Bringing Deep Learning Workloads to JSC supercomputers

Data loading

Alexandre Strube // Sabrina Benassou

June 25th, 2025

Schedule for day 2

Time	Title
13:00 - 13:10	Welcome, questions
13:10 - 14:10	Data loading
14:10 - 14:25	Coffee Break (flexible)
14:25 - 17:00	Parallelize Training

Let’s talk about DATA

I/O is separate and shared

All compute nodes of all supercomputers see the same files
Performance tradeoff between shared acessibility and speed
Our I/O server is almost a supercomputer by itself

Where do I keep my files?

Always store your code in the project1 folder ($PROJECT_projectname ). In our case
```
/p/project1/training2529/$USER
```
Store data in the scratch directory for faster I/O access ($SCRATCH_projectname). ⚠️Files in scratch are deleted after 90 days of inactivity.
```
/p/scratch/training2529/$USER
```
Store the data in $DATA_dataset for a more permanent location.
```
/p/data1/datasets
```

Data loading

We have CPUs and lots of memory - let’s use them
If your dataset is relatively small (< 500 GB) and can fit into the working memory (RAM) of each compute node (along with the program state), you can store it in /dev/shm. This is a special filesystem that uses RAM for storage, making it extremely fast for data access. ⚡️
For bigger datasets (> 500 GB) you have many strategies:
- Hierarchical Data Format 5 (HDF5)
- Apache Arrow
- NVIDIA Data Loading Library (DALI)
- SquashFS

Inodes

Inodes (Index Nodes) are data structures that store metadata about files and directories.
Unique identification of files and directories within the file system.
Efficient management and retrieval of file metadata.
Essential for file operations like opening, reading, and writing.
Limitations:
- Fixed Number: Limited number of inodes; no new files if exhausted, even with free disk space.
- Space Consumption: Inodes consume disk space, balancing is needed for efficiency.

Data loading

In this course, we provide you with some examples on how to create and HDF5 and pyarrow files.

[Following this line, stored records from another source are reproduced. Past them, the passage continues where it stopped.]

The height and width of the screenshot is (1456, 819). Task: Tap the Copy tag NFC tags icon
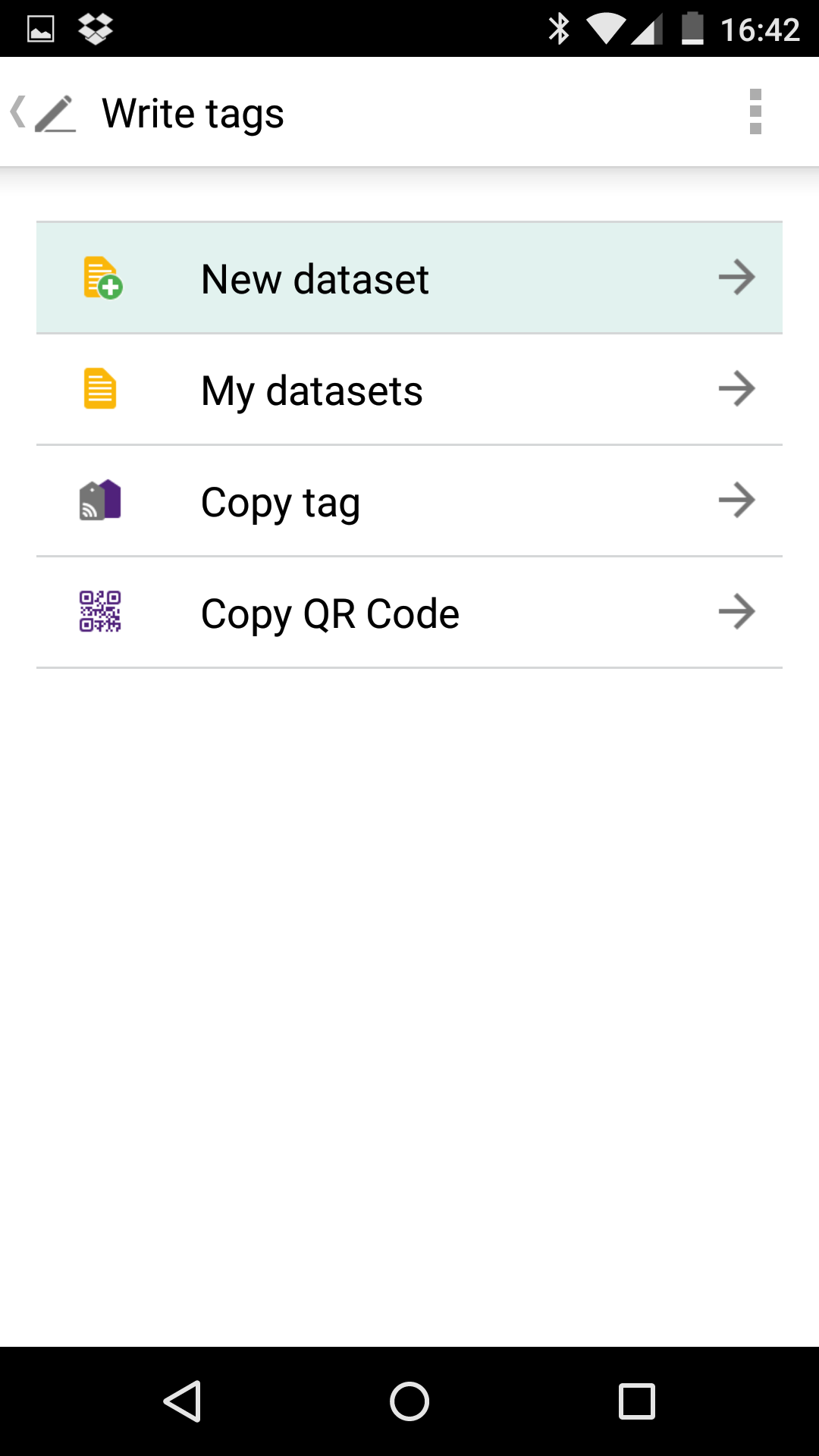tap(100, 500)
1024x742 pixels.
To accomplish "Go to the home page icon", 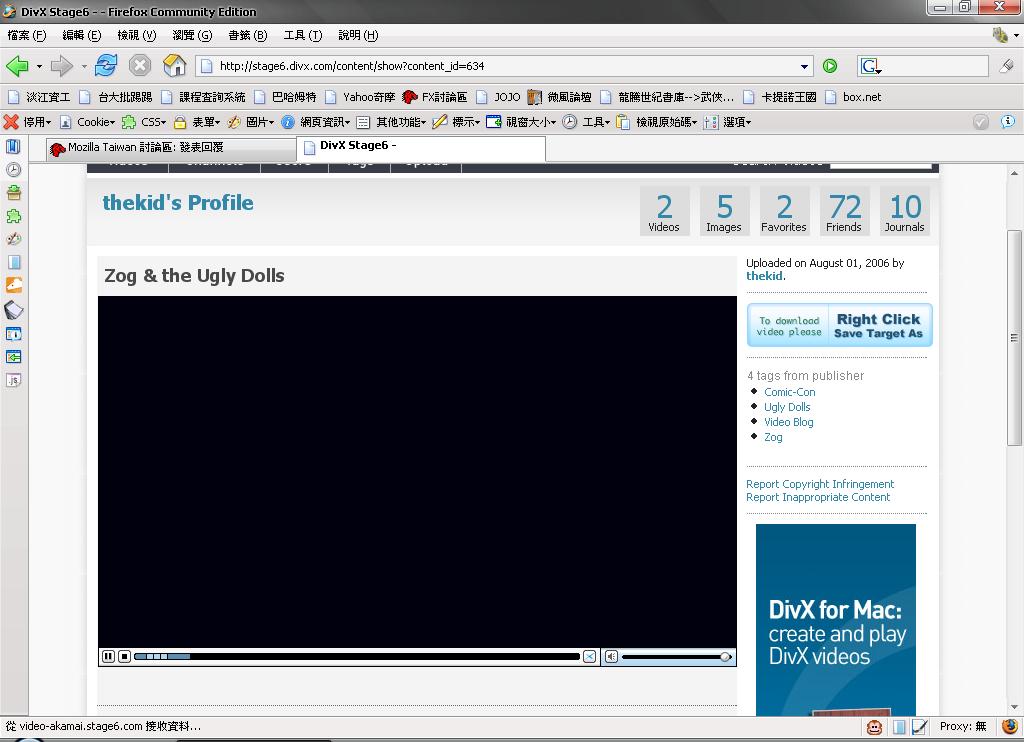I will tap(175, 66).
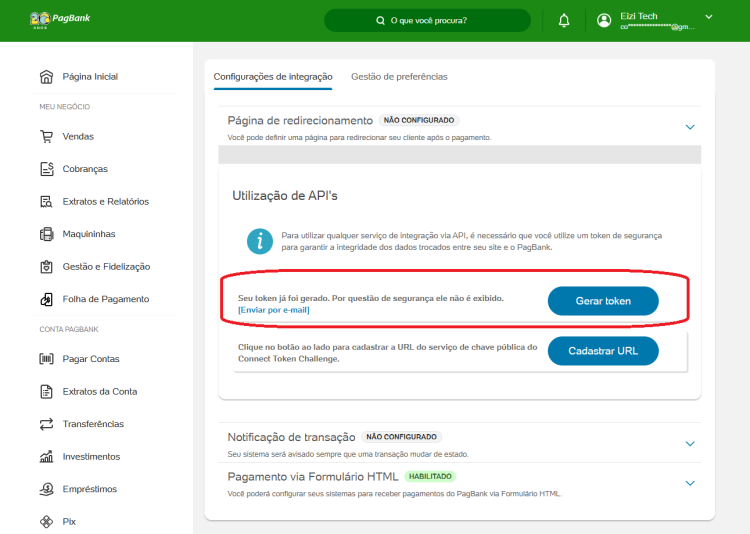This screenshot has height=534, width=750.
Task: Click the PagBank logo in header
Action: [60, 20]
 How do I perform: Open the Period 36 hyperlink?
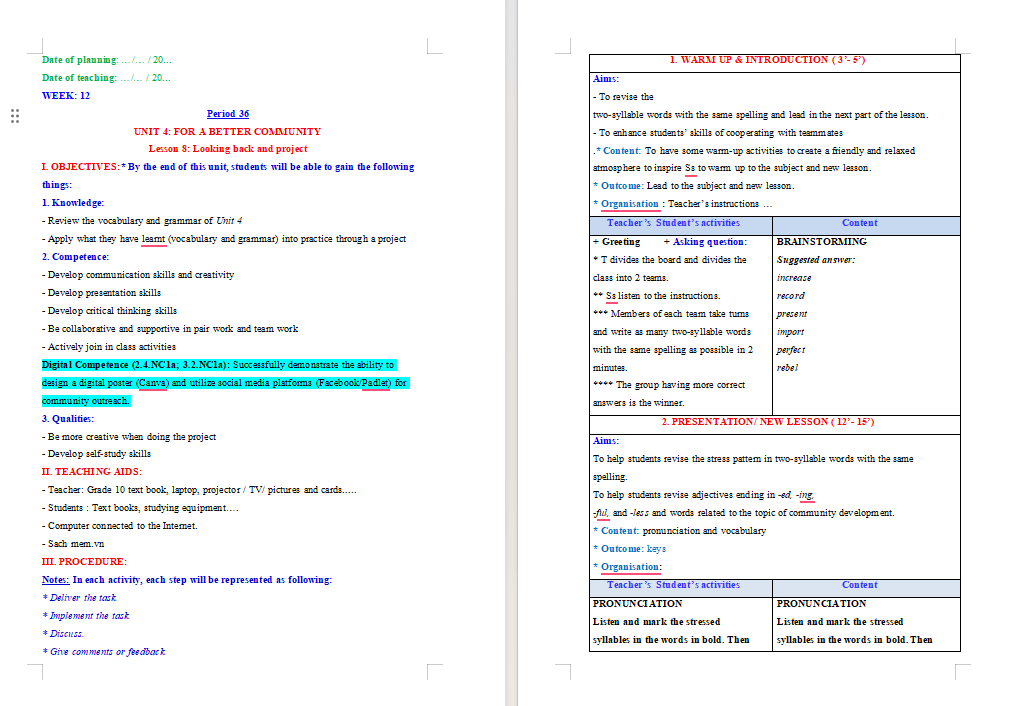228,113
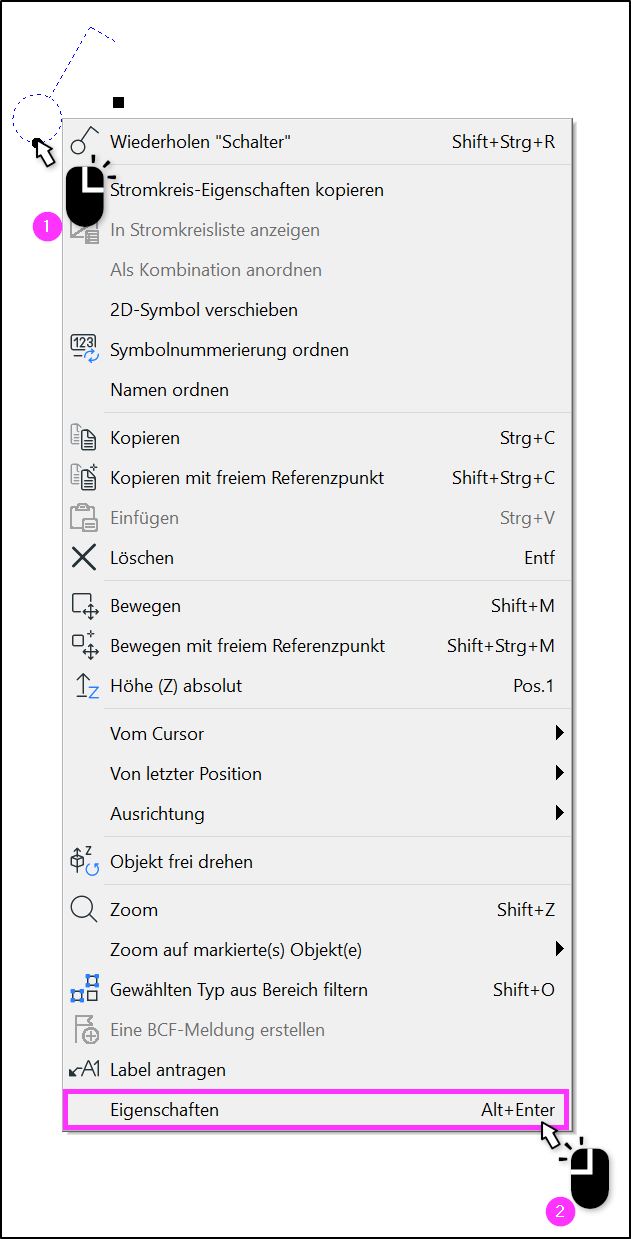Click the Gewählten Typ aus Bereich filtern icon

point(84,989)
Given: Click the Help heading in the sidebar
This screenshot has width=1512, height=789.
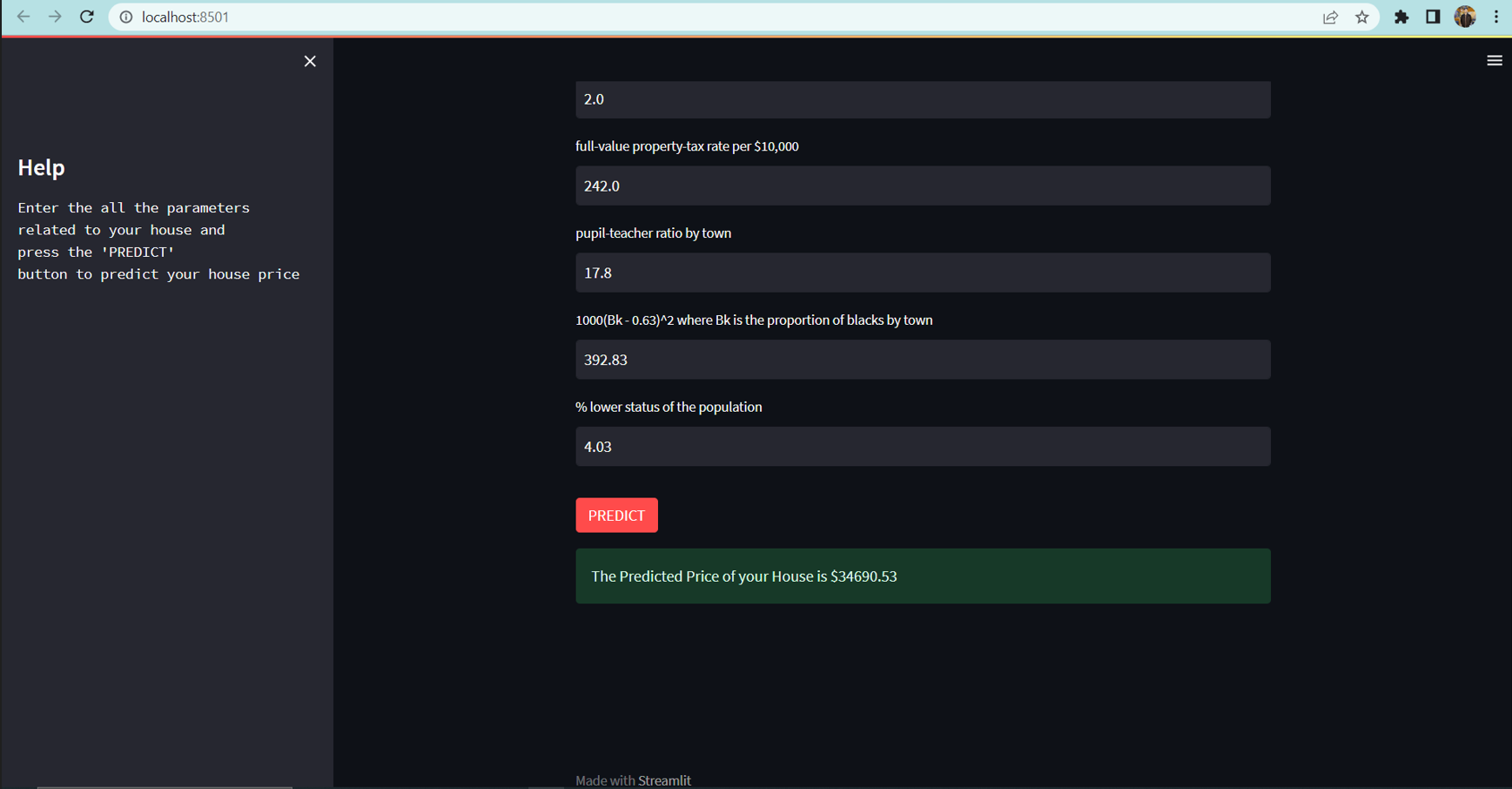Looking at the screenshot, I should pos(41,167).
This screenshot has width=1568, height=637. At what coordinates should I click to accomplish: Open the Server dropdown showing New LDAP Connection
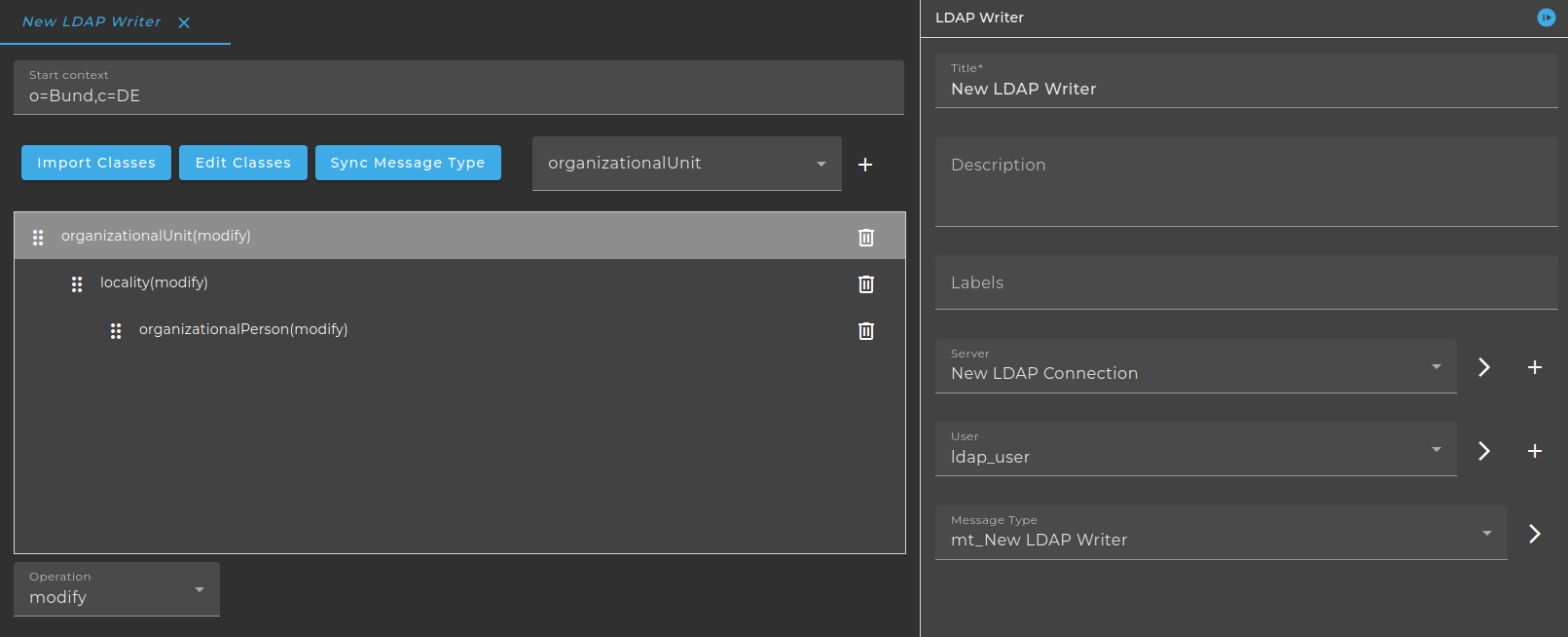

We need to download some code:

cd $HOME/course
git clone https://github.com/HelmholtzAI-FZJ/2025-06-course-Bringing-Deep-Learning-Workloads-to-JSC-supercomputers.git

Move to the correct folder:

cd 2025-06-course-Bringing-Deep-Learning-Workloads-to-JSC-supercomputers/code/dataloading/

We used the ImageNet dataset for the examples.

The ImageNet dataset

Large Scale Visual Recognition Challenge (ILSVRC)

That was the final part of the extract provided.